● **PROBLEM DESCRIPTION**:
Copy out each of the data items below exactly as they appear, line for line.

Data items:

--- Start ---

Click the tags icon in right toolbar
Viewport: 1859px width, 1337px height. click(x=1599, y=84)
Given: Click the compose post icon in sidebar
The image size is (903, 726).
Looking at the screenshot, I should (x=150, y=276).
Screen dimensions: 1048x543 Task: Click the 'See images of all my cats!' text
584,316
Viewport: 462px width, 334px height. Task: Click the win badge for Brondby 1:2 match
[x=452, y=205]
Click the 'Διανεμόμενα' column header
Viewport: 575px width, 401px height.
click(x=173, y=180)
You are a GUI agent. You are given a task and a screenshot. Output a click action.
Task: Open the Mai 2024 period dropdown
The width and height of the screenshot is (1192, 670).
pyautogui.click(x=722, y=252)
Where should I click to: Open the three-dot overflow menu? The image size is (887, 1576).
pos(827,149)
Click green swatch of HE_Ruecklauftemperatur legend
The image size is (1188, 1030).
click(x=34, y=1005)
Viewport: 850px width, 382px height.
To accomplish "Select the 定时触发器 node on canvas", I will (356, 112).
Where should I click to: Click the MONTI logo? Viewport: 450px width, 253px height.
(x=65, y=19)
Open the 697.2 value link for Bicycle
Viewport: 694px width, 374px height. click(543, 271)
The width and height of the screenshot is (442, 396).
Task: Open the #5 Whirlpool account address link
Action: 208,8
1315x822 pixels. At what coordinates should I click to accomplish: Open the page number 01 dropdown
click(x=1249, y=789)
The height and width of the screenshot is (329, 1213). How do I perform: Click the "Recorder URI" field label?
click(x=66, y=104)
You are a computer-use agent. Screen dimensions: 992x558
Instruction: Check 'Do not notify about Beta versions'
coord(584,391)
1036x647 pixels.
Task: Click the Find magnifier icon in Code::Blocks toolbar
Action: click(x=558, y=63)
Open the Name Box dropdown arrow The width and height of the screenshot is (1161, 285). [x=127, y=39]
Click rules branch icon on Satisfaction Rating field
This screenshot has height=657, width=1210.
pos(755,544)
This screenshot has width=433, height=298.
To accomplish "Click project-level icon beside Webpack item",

--- End ---

● **SOLUTION TO THIS TASK**:
Click the tags icon in right toolbar
Viewport: 1859px width, 1337px height. click(x=1599, y=84)
Given: Click the compose post icon in sidebar
The image size is (903, 726).
Looking at the screenshot, I should (x=150, y=276).
Screen dimensions: 1048x543 Task: Click the 'See images of all my cats!' text
584,316
Viewport: 462px width, 334px height. Task: Click the win badge for Brondby 1:2 match
[x=452, y=205]
Click the 'Διανεμόμενα' column header
Viewport: 575px width, 401px height.
click(x=173, y=180)
You are a GUI agent. You are given a task and a screenshot. Output a click action.
Task: Open the Mai 2024 period dropdown
The width and height of the screenshot is (1192, 670).
pyautogui.click(x=722, y=252)
Where should I click to: Open the three-dot overflow menu? The image size is (887, 1576).
pos(827,149)
Click green swatch of HE_Ruecklauftemperatur legend
The image size is (1188, 1030).
click(x=34, y=1005)
Viewport: 850px width, 382px height.
To accomplish "Select the 定时触发器 node on canvas", I will (356, 112).
Where should I click to: Click the MONTI logo? Viewport: 450px width, 253px height.
(x=65, y=19)
Open the 697.2 value link for Bicycle
Viewport: 694px width, 374px height. click(543, 271)
The width and height of the screenshot is (442, 396).
Task: Open the #5 Whirlpool account address link
Action: 208,8
1315x822 pixels. At what coordinates should I click to accomplish: Open the page number 01 dropdown
click(x=1249, y=789)
The height and width of the screenshot is (329, 1213). How do I perform: Click the "Recorder URI" field label?
click(x=66, y=104)
You are a computer-use agent. Screen dimensions: 992x558
Instruction: Check 'Do not notify about Beta versions'
coord(584,391)
1036x647 pixels.
Task: Click the Find magnifier icon in Code::Blocks toolbar
Action: click(x=558, y=63)
Open the Name Box dropdown arrow The width and height of the screenshot is (1161, 285). [x=127, y=39]
Click rules branch icon on Satisfaction Rating field
This screenshot has height=657, width=1210.
pos(755,544)
This screenshot has width=433, height=298.
To accomplish "Click project-level icon beside Webpack item",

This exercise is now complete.